TRECHO PARA LEITURA =
═══
Metade do ano de 2018 tinha passado e eu estava no auge das minhas viagens pelo interior de Minas Gerais. Tinha marcado uma palestra com pessoas privadas de liberdade em um dos presídios de Montes Claros (MG) no turno da manhã e com jovens aprendizes do Senac no turno da tarde.
Na noite anterior, já no hotel, dormi mal. Uma indisposição muito grande, ânsia de vômito. No dia seguinte dispensei até o cafezinho do hotel, o que já era um sinal de que eu não estava nada bem, já que amo café.
Dei as palestras tomando água de coco e concentrado no que eu fazia, torcendo para dar conta de falar cerca de uma hora e meia em cada local. Naquela tarde eu me deitei e consegui dormir.
No dia seguinte eu deveria estar numa praça da cidade para pegar um ônibus para Francisco Sá, nas “proximidades” de Montes Claros. Eu daria duas palestras num presídio tido como de segurança máxima, chamado de RDD - Regime Disciplinar Diferenciado.
Ao chegar à unidade falei aos diretores que estava indisposto e eles acionaram um preso que cuidava da horta. Aquele senhor trouxe dois tipos de boldo e me ensinou a macerá-los. Tomei e deu uma amenizada. Aquele dia seria intenso, pois eu ficaria dois turnos na unidade, uma vez que o acesso era por estrada de terra e eu fui e voltaria no ônibus dedicado aos trabalhadores do sistema prisional.
Só tenho na lembrança que a estrada de terra entre Francisco Sá a Montes Claros era infinita. A cada sacolejada eu ameaçava colocar as vísceras pela boca. No mesmo dia viajei de ônibus convencional para Belo Horizonte.
Sabe aquela esperança de as coisas resolverem por si próprias? Pois eu sou assim e, por isso mesmo, resolvi aguardar a melhora, tomando uns e uns chás caseiros recomendados por amigos.
═══
DADOS FORNECIDOS =
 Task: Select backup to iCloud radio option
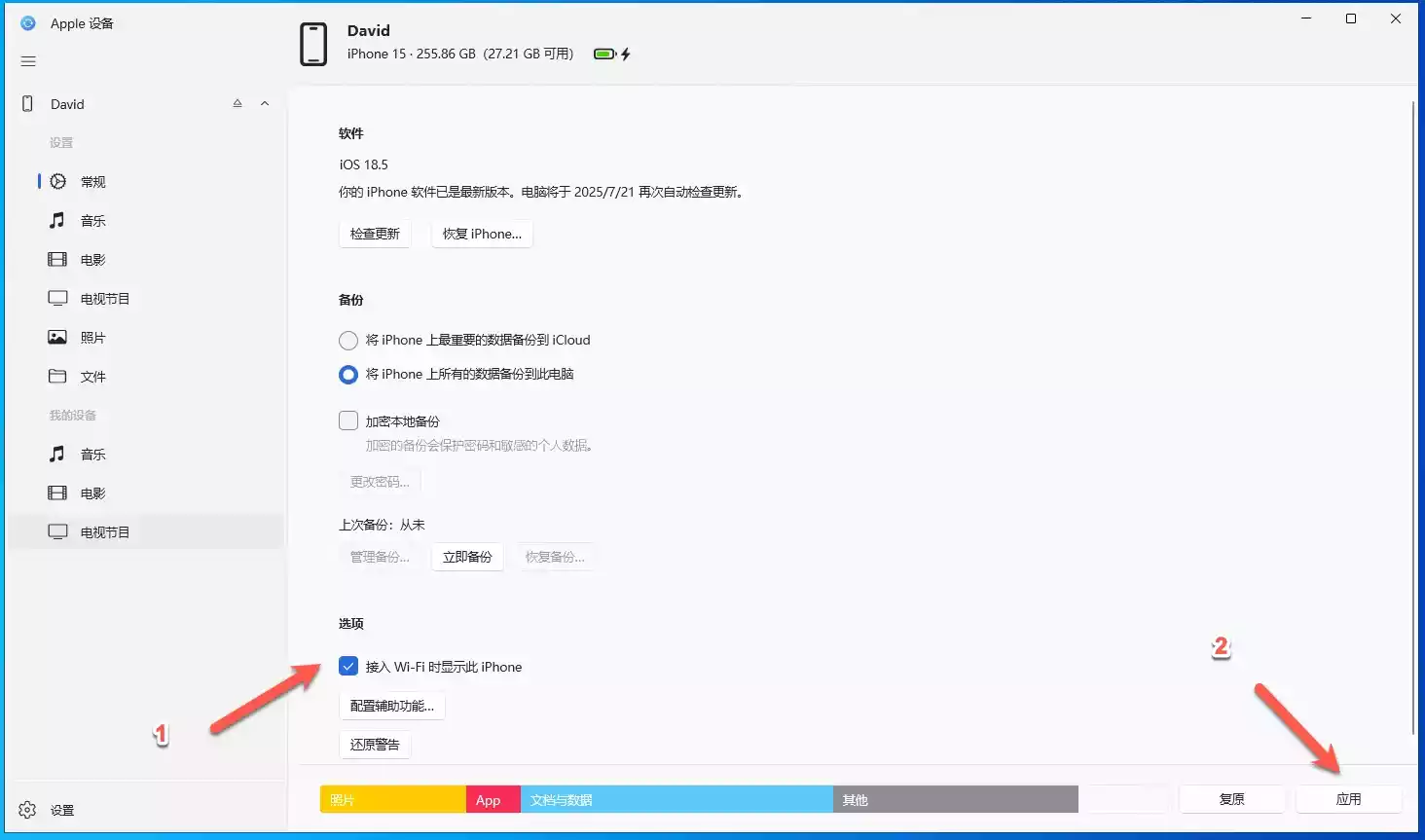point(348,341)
═══
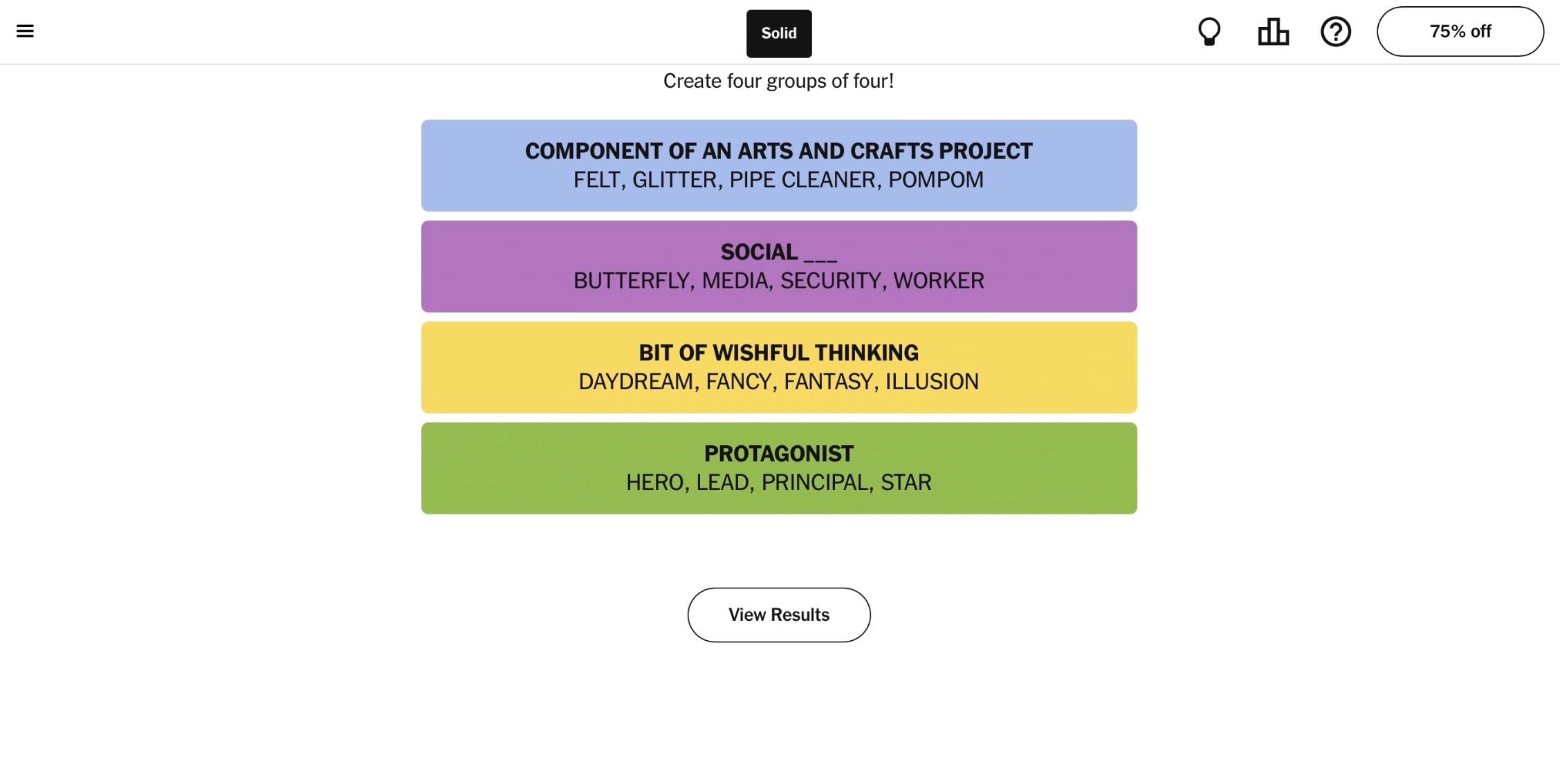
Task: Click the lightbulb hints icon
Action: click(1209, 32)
═══
ATIVIDADES =
#1 No relato da viagem a Montes Claros, reescreva o trecho entre "Na noite anterior, já" e "Regime Disciplinar Diferenciado.", inclusive, trocando "palestras" por "oficinas".
#2 Segundo o relato da viagem a Montes Claros, o que foi bebido durante as palestras do primeiro dia?

RESPOSTAS =
#1
Na noite anterior, já no hotel, dormi mal. Uma indisposição muito grande, ânsia de vômito. No dia seguinte dispensei até o cafezinho do hotel, o que já era um sinal de que eu não estava nada bem, já que amo café.
Dei as oficinas tomando água de coco e concentrado no que eu fazia, torcendo para dar conta de falar cerca de uma hora e meia em cada local. Naquela tarde eu me deitei e consegui dormir.
No dia seguinte eu deveria estar numa praça da cidade para pegar um ônibus para Francisco Sá, nas “proximidades” de Montes Claros. Eu daria duas oficinas num presídio tido como de segurança máxima, chamado de RDD - Regime Disciplinar Diferenciado.

#2 Água de coco.